(begin)

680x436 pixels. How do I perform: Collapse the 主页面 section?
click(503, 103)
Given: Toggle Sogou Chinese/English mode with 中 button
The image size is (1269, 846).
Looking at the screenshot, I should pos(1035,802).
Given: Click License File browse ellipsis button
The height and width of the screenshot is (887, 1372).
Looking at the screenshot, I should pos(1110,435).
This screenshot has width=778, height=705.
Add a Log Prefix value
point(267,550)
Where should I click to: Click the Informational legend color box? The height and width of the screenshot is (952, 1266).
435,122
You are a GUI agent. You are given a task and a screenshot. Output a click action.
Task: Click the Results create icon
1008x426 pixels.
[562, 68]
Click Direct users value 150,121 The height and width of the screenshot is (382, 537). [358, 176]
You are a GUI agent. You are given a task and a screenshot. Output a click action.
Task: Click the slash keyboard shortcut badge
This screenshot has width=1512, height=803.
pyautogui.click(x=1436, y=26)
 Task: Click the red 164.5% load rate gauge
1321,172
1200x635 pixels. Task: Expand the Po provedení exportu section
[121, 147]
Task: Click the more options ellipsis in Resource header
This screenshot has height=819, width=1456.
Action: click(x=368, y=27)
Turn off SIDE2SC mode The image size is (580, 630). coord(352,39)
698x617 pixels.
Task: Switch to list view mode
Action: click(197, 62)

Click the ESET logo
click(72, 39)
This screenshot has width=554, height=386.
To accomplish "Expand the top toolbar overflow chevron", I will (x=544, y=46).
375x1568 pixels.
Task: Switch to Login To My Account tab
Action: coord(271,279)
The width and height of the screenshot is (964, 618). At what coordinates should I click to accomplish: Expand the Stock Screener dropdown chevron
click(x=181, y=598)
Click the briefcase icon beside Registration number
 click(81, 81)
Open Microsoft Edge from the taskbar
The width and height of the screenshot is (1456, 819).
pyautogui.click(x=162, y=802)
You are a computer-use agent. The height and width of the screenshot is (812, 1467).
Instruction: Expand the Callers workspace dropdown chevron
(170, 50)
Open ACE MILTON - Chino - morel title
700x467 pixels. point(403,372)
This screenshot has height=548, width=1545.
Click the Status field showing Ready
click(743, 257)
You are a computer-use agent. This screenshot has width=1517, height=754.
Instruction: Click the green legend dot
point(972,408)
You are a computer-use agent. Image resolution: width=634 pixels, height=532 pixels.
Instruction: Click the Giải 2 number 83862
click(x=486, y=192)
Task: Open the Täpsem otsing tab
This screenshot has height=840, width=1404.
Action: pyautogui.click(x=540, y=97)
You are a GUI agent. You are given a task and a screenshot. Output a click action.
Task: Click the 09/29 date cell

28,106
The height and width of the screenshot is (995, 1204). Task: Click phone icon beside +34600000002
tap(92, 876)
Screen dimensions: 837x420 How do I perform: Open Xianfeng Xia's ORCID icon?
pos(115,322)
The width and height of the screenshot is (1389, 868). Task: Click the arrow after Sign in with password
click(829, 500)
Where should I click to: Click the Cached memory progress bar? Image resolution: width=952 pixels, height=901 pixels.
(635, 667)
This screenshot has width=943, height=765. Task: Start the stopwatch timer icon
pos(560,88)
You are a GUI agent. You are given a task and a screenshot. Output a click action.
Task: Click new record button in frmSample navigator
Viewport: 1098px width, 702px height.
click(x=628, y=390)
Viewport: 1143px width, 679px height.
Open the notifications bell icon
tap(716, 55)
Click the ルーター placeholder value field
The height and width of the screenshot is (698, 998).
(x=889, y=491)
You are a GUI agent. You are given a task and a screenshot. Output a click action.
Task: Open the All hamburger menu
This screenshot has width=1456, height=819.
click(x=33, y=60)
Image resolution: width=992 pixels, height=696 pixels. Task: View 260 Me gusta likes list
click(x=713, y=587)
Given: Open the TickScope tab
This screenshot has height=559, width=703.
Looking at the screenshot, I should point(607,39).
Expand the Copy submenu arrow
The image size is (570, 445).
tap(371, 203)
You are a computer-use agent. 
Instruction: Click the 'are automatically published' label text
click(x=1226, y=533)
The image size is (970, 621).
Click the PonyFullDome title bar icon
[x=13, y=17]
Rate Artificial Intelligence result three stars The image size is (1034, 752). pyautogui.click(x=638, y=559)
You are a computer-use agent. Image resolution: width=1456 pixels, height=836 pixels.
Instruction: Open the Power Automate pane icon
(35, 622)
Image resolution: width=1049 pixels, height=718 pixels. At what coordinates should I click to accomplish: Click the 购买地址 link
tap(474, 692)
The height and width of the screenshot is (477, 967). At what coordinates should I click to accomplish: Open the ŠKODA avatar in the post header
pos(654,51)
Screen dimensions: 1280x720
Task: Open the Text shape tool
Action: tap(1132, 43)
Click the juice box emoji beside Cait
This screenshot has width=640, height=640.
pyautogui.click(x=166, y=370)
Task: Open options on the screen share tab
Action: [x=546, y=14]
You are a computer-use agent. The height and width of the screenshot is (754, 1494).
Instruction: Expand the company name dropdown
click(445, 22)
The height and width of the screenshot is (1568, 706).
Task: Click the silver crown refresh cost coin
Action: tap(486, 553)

(end)

Set exercise —
Recast the records above as a numbered list, leaving out any blank lines.

Result below —
1. 680x436 pixels. How do I perform: Collapse the 主页面 section?
2. click(503, 103)
3. Given: Toggle Sogou Chinese/English mode with 中 button
4. The image size is (1269, 846).
5. Looking at the screenshot, I should pos(1035,802).
6. Given: Click License File browse ellipsis button
7. The height and width of the screenshot is (887, 1372).
8. Looking at the screenshot, I should pos(1110,435).
9. This screenshot has width=778, height=705.
10. Add a Log Prefix value
11. point(267,550)
12. Where should I click to: Click the Informational legend color box? The height and width of the screenshot is (952, 1266).
13. 435,122
14. You are a GUI agent. You are given a task and a screenshot. Output a click action.
15. Task: Click the Results create icon
16. 1008x426 pixels.
17. [562, 68]
18. Click Direct users value 150,121 The height and width of the screenshot is (382, 537). [358, 176]
19. You are a GUI agent. You are given a task and a screenshot. Output a click action.
20. Task: Click the slash keyboard shortcut badge
21. This screenshot has width=1512, height=803.
22. pyautogui.click(x=1436, y=26)
23.  Task: Click the red 164.5% load rate gauge
24. 1321,172
25. 1200x635 pixels. Task: Expand the Po provedení exportu section
26. [121, 147]
27. Task: Click the more options ellipsis in Resource header
28. This screenshot has height=819, width=1456.
29. Action: click(x=368, y=27)
30. Turn off SIDE2SC mode The image size is (580, 630). coord(352,39)
31. 698x617 pixels.
32. Task: Switch to list view mode
33. Action: click(197, 62)
34. Click the ESET logo
35. click(72, 39)
36. This screenshot has width=554, height=386.
37. To accomplish "Expand the top toolbar overflow chevron", I will (x=544, y=46).
38. 375x1568 pixels.
39. Task: Switch to Login To My Account tab
40. Action: coord(271,279)
41. The width and height of the screenshot is (964, 618). At what coordinates should I click to accomplish: Expand the Stock Screener dropdown chevron
42. click(x=181, y=598)
43. Click the briefcase icon beside Registration number
44.  click(81, 81)
45. Open Microsoft Edge from the taskbar
46. The width and height of the screenshot is (1456, 819).
47. pyautogui.click(x=162, y=802)
48. You are a computer-use agent. The height and width of the screenshot is (812, 1467).
49. Instruction: Expand the Callers workspace dropdown chevron
50. (170, 50)
51. Open ACE MILTON - Chino - morel title
52. 700x467 pixels. point(403,372)
53. This screenshot has height=548, width=1545.
54. Click the Status field showing Ready
55. click(743, 257)
56. You are a computer-use agent. This screenshot has width=1517, height=754.
57. Instruction: Click the green legend dot
58. point(972,408)
59. You are a computer-use agent. Image resolution: width=634 pixels, height=532 pixels.
60. Instruction: Click the Giải 2 number 83862
61. click(x=486, y=192)
62. Task: Open the Täpsem otsing tab
63. This screenshot has height=840, width=1404.
64. Action: pyautogui.click(x=540, y=97)
65. You are a GUI agent. You are given a task and a screenshot. Output a click action.
66. Task: Click the 09/29 date cell
67. 28,106
68. The height and width of the screenshot is (995, 1204). Task: Click phone icon beside +34600000002
69. tap(92, 876)
70. Screen dimensions: 837x420 How do I perform: Open Xianfeng Xia's ORCID icon?
71. pos(115,322)
72. The width and height of the screenshot is (1389, 868). Task: Click the arrow after Sign in with password
73. click(829, 500)
74. Where should I click to: Click the Cached memory progress bar? Image resolution: width=952 pixels, height=901 pixels.
75. (635, 667)
76. This screenshot has width=943, height=765. Task: Start the stopwatch timer icon
77. pos(560,88)
78. You are a GUI agent. You are given a task and a screenshot. Output a click action.
79. Task: Click new record button in frmSample navigator
80. Viewport: 1098px width, 702px height.
81. click(x=628, y=390)
82. Viewport: 1143px width, 679px height.
83. Open the notifications bell icon
84. tap(716, 55)
85. Click the ルーター placeholder value field
86. The height and width of the screenshot is (698, 998).
87. (x=889, y=491)
88. You are a GUI agent. You are given a task and a screenshot. Output a click action.
89. Task: Open the All hamburger menu
90. This screenshot has width=1456, height=819.
91. click(x=33, y=60)
92. Image resolution: width=992 pixels, height=696 pixels. Task: View 260 Me gusta likes list
93. click(x=713, y=587)
94. Given: Open the TickScope tab
95. This screenshot has height=559, width=703.
96. Looking at the screenshot, I should point(607,39).
97. Expand the Copy submenu arrow
98. The image size is (570, 445).
99. tap(371, 203)
100. You are a computer-use agent. 
101. Instruction: Click the 'are automatically published' label text
102. click(x=1226, y=533)
103. The image size is (970, 621).
104. Click the PonyFullDome title bar icon
105. [x=13, y=17]
106. Rate Artificial Intelligence result three stars The image size is (1034, 752). pyautogui.click(x=638, y=559)
107. You are a computer-use agent. Image resolution: width=1456 pixels, height=836 pixels.
108. Instruction: Open the Power Automate pane icon
109. (35, 622)
110. Image resolution: width=1049 pixels, height=718 pixels. At what coordinates should I click to accomplish: Click the 购买地址 link
111. tap(474, 692)
112. The height and width of the screenshot is (477, 967). At what coordinates should I click to accomplish: Open the ŠKODA avatar in the post header
113. pos(654,51)
114. Screen dimensions: 1280x720
115. Task: Open the Text shape tool
116. Action: tap(1132, 43)
117. Click the juice box emoji beside Cait
118. This screenshot has width=640, height=640.
119. pyautogui.click(x=166, y=370)
120. Task: Open options on the screen share tab
121. Action: [x=546, y=14]
122. You are a computer-use agent. The height and width of the screenshot is (754, 1494).
123. Instruction: Expand the company name dropdown
124. click(445, 22)
125. The height and width of the screenshot is (1568, 706).
126. Task: Click the silver crown refresh cost coin
127. Action: tap(486, 553)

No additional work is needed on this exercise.